A nagging habit puts San Antonio's trip to Finals on hold as Dallas overcomes 19-point deficit to survive, 103-91.

May 28, 2003|Mark Heisler | Times Staff Writer

SAN ANTONIO — A funny thing happened on the way to vacation.

The San Antonio Spurs were supposed to be starting an eight-day vacation before next week's start of the NBA Finals but that was before the plucky little Dallas Mavericks, still without star forward Dirk Nowitzki, rallied from 19 points down, dropped a 29-10 fourth quarter on the Spurs and stunned them, 103-91, Tuesday night in the Western Conference finals.

The Spurs still lead the best-of-seven series, 3-2, but they're going back to Dallas for Game 6 on Thursday, when Nowitzki's sprained knee may be ready.

"I really feel like the luckiest guy in the world tonight," said Maverick Coach Don Nelson. "We just hung around and hung around and hung around.

"And wouldn't you know it, in the fourth quarter, they went a little cold and we went a little hot."

The Mavericks went a little hot and the Spurs choked, missing their first eight shots in the fourth quarter and 12 of their first 13 as the Mavericks drew close, then blew by.

Nor was this their first gag job of the postseason. The Spurs have one bona fide scorer, Tim Duncan, and a lot of young players. When opposing teams take Duncan away, as the Mavericks did Tuesday, packing their four-guard lineup back in a zone, it's up to the young guys to sink or swim.

Glub, glub, glub.

"Everybody says you have to be there and you have experience and this, that and the other," said the smoldering Spurs' coach, Gregg Popovich. "But I think if you have half a brain you realize how important a game that was. It doesn't matter if you've been there before or not ...

"We did not shoot the ball well. That's OK. But you still have to make stops. That's who we are ... I saw blue [Dallas] shirts on the floor. I saw people in blue shirts ripping rebounds from people in white shirts. They [Dallas] deserved it. They wanted it more and they got it so my hat's off to 'em."

So what began as an interesting series, with the Mavericks coming from 18 points down to win the opener, and turned into a walkover with the Spurs winning Games 2, 3 and 4 as Nowitzki went out, is once more an interesting series.

As has been the case since Nowitzki went out, his availability dominates all discussion and so it did before Tuesday's game, when Nelson reported he had regressed.

Nowitzki asked Nelson to let him play in Game 4 but the coach held him out. It didn't even come up before Game 5.

Meanwhile, Popovich, who was once Nelson's assistant, kept predicting Nowitzki would play.

Nevertheless, Nelson had to send out one of his patented little lineups Tuesday, which got even smaller as his one remaining big man, 6-foot-11 Raef LaFrentz, got into foul trouble and played only 24 minutes.

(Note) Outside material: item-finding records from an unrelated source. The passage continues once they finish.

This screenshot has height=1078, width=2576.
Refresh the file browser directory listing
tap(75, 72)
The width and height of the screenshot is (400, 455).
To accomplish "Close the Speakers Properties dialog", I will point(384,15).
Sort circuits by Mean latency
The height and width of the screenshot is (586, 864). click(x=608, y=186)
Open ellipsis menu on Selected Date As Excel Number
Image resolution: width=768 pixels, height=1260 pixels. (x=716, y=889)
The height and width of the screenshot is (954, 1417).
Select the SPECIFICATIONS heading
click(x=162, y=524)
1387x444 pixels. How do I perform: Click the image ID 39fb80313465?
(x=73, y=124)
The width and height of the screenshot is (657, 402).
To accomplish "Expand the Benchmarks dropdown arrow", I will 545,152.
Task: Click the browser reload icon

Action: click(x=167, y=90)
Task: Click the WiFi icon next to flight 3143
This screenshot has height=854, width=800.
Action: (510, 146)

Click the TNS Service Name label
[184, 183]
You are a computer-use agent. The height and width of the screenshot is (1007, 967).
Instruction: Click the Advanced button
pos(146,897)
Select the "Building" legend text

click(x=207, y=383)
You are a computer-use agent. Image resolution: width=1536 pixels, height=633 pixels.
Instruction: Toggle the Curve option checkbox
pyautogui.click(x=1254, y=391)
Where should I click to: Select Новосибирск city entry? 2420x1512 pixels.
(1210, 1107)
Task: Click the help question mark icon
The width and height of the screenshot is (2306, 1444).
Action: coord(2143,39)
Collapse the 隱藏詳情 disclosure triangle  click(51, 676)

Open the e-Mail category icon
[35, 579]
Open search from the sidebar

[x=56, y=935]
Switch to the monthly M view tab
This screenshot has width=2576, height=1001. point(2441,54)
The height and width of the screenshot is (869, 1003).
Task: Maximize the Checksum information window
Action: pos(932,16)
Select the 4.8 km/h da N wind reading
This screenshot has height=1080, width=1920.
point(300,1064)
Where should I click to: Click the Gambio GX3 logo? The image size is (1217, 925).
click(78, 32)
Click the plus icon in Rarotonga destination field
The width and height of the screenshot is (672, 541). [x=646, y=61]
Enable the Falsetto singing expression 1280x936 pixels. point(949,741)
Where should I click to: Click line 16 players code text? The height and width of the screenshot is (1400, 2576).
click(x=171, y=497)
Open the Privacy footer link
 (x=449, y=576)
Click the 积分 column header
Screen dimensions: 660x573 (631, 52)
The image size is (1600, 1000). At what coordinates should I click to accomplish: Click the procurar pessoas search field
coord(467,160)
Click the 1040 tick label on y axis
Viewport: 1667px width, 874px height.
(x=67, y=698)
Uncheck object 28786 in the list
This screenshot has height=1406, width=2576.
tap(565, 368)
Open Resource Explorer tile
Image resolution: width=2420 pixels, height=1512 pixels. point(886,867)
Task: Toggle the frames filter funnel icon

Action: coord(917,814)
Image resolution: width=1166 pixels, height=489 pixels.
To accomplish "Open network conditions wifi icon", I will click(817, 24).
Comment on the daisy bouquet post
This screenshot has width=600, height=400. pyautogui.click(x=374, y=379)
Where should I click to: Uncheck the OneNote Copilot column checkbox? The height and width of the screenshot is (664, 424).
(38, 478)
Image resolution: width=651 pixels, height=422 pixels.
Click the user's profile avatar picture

Small is one thing but for the Mavericks, who play little or no defense, cold is fatal and as their shots clanged away in the first half, and the Spurs moved, seemingly inexorably, into a 48-29 lead with 6:50 left in the first half.

However, late in the half, the Spurs got sloppy and the Mavericks drew within 11 points. After that, it was all about stops and poise and the Spurs ran short on both.

Duncan, asked if he could feel his teammates tightening up, acknowledged he could.

"Yeah, a little bit," Duncan said. "I think everybody does. You miss a couple shots, somebody comes back, you try and make it up in a hurry. We've done a pretty good job of trying to get away from it [blowing leads], playing one possession at a time but they just made shots in a row."

Someone asked Popovich about the mood in his dressing room afterward.

"I'll just let you go ahead and guess," he said.